Utilities plan onsite gas storage to improve reliability; critics warn of costs, safety concerns

By: - January 23, 2024 5:30 am

Wanting more reliable access to backup fuel, natural gas companies in the U.S. are planning to add liquified natural gas storage tanks at their existing plants. Such storage is already being done in the UK and Germany. Here are storage tanks at the Dragon Liquefied Natural Gas plant in Wales. (Polly Thomas | Getty Images)

As the U.S. electric power system has become more reliant on natural gas plants, it’s also become more vulnerable to gas system failures.

During Winter Storm Elliott in 2022, about 18% of the anticipated power supply in the portion of the grid that serves the entire eastern half of the United States, called the Eastern Interconnection, was offline. Of the power plants that failed to perform, 47% were natural-gas fired, according to a joint inquiry by the Federal Energy Regulatory Commission and the North American Electric Reliability Corporation.

Natural gas fuel problems accounted for 20% of all generation outages, the report noted.

However, in an era when building new gas pipelines, along with other infrastructure, has proven increasingly fraught, some utilities see a solution to gas shortages: adding liquified natural gas storage onsite.

Virginia utility giant Dominion Energy is proposing to add liquefied natural gas storage to serve two large power plants it operates near Emporia in southern Virginia. And in South Dakota, Otter Tail Power Company is planning to add gas storage at its Astoria combustion turbine plant in Deuel County. A spokesman for Duke Energy, a large North Carolina-based utility company which was forced to cut power to customers during Elliott last year, said it is “exploring all on-site storage options, including LNG and other alternative fuel storage technologies for future use.” A 2021 study by researchers at Carnegie Mellon University found that storing gas onsite could also yield benefits for electric customers in New England, where gas supply is tight.

Some pro-renewable energy analysts, though, are wary about the costs and impacts of adding new gas infrastructure at a time when cutting emissions to mitigate climate change is becoming ever more pressing. There are also safety and environmental concerns. 

 ‘Ensuring access to fuel’ 

Having backup fuel on site is common at many natural gas power plants, though the go-to option is typically a distillate fuel oil (like diesel), said Michael Caravaggio, director of research and development at the Electric Power Research Institute, an independent nonprofit research organization. The main advantage is ease of storage and management over a long period of time, whereas liquefied natural gas needs to be kept at extremely low temperatures, (about -260 degrees Fahrenheit). That means that adding LNG storage involves either liquefying pipeline gas onsite or transporting LNG in for storage in specialized tanks.

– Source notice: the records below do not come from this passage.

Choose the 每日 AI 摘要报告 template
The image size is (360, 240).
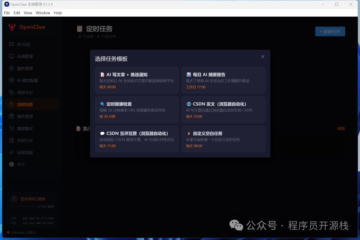point(223,80)
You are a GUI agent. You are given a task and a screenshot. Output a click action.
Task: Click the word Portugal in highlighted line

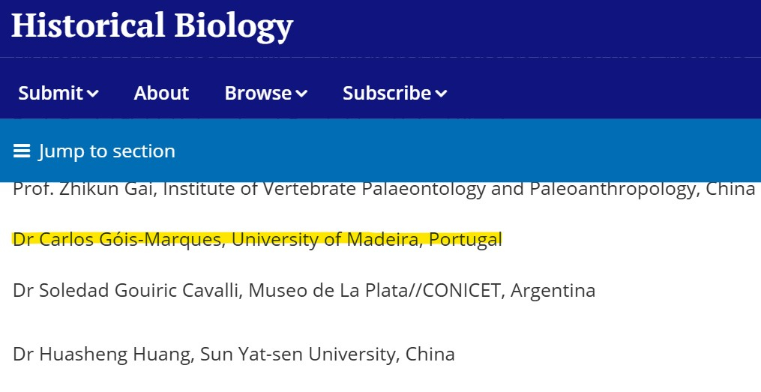(467, 240)
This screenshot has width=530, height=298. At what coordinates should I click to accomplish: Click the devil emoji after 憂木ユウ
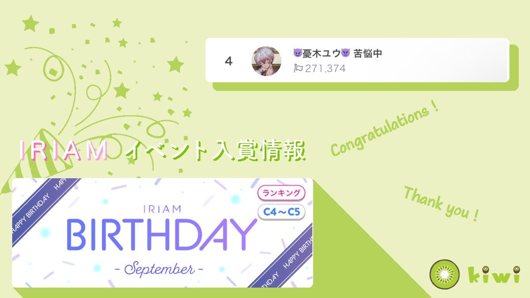(x=345, y=54)
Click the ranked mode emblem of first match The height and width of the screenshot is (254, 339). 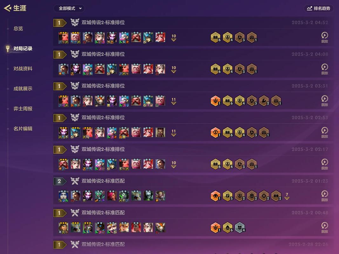(75, 22)
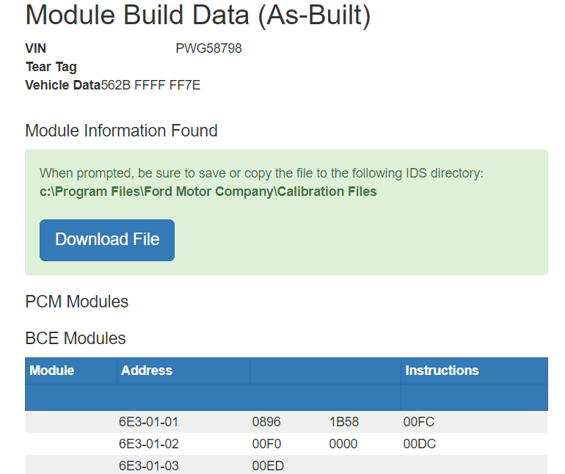
Task: Click the Instructions column header
Action: pyautogui.click(x=442, y=371)
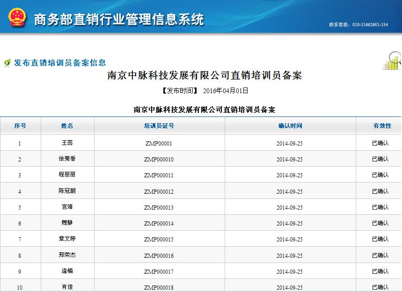Click certificate number ZMP000017

tap(159, 272)
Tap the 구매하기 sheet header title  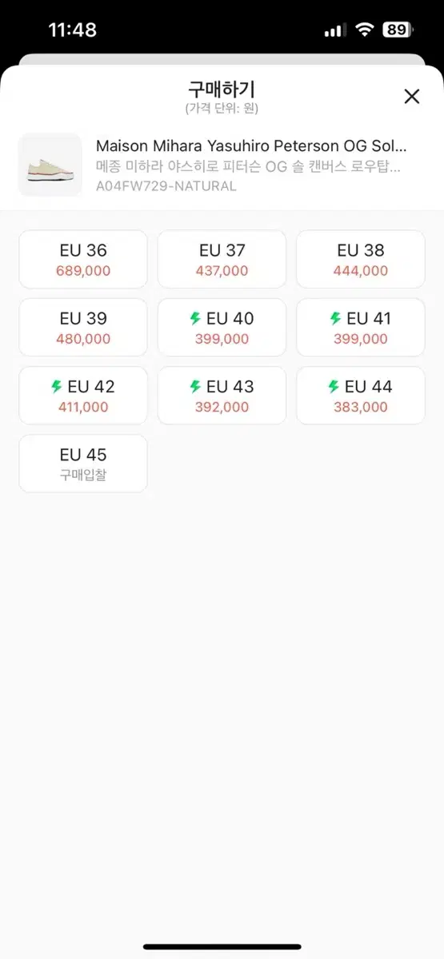[x=222, y=90]
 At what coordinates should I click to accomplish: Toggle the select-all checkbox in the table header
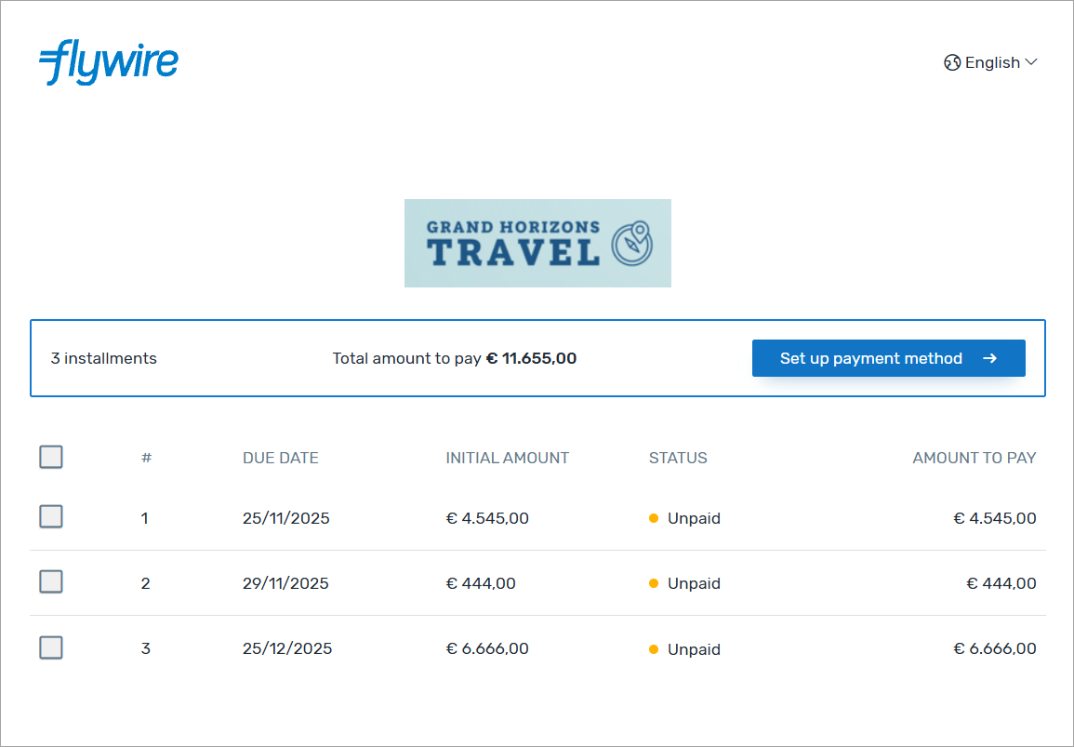[51, 457]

“That’s a lot of infrastructure for backup fuel,” Caravaggio said. “The vast majority of the U.S. would likely pencil out with diesel and distillate oil as the onsite backup and that’s what we see currently.”

But Bill Swanson, manager of supply operations and planning for Otter Tail Power Company, which has about 133,000 customers in Minnesota, North Dakota and South Dakota, said adding LNG at the company’s 245-megawatt Astoria plant made the most economic sense. Winter Storm Uri in 2021, which sent gas production plummeting, and Elliott last year prompted the company to pursue LNG backup fuel.

“During Winter Storm Elliott we had a situation where we couldn’t get gas out of the pipeline,” he said.

The company explored fuel oil but found it would require modifications to the gas turbine. Burning the oil, he added, also reduces the output of the plant more than 10% and increases emissions.

“On an evaluated cost basis, LNG was lower cost,” Swanson said, though when asked he said the total cost of the gas storage project is not public. If Otter Tail had to liquefy the gas onsite instead of trucking it in from a nearby facility, “economics might flow back to fuel oil,” he added.

Jeremy Slayton, a spokesman for Richmond-headquartered Dominion Energy, said Elliott, Uri, and the Colonial Pipeline cyberattack in 2021 all underscored the need for backup fuel.

The company is proposing to add a 25 million gallon LNG storage facility that will enable its two large combined cycle plants at Brunswick and Greensville to run at full bore for up to four days each. Those plants alone generate enough electricity to power 700,000 of its 2.6 million Virginia customers’ homes.

A cost estimate for the project was not available, Slayton said.

“We are in the process of finalizing the project design, specifications and cost estimates,” he said.

Whether other electric ratepayers elsewhere across the country will be asked to pick up the tab for natural gas storage is unclear. Scott Fiedler, a spokesman for the Tennessee Valley Authority, which is the largest public power company in the U.S. and operates 17 natural gas power plant sites across its footprint, is not considering adding onsite liquefied natural gas storage at current or future plants. Fiedler cited cost, supply chain issues, regulatory and permitting challenges and safety as considerations.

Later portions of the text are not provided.